Required work: Would you retype the whole listing exactly?

**** Data to process ****

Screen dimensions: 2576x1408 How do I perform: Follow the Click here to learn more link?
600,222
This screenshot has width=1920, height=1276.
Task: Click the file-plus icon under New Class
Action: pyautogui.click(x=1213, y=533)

****

Output of the task:
Screen dimensions: 2576x1408 How do I perform: Follow the Click here to learn more link?
600,222
This screenshot has width=1920, height=1276.
Task: Click the file-plus icon under New Class
Action: pyautogui.click(x=1213, y=533)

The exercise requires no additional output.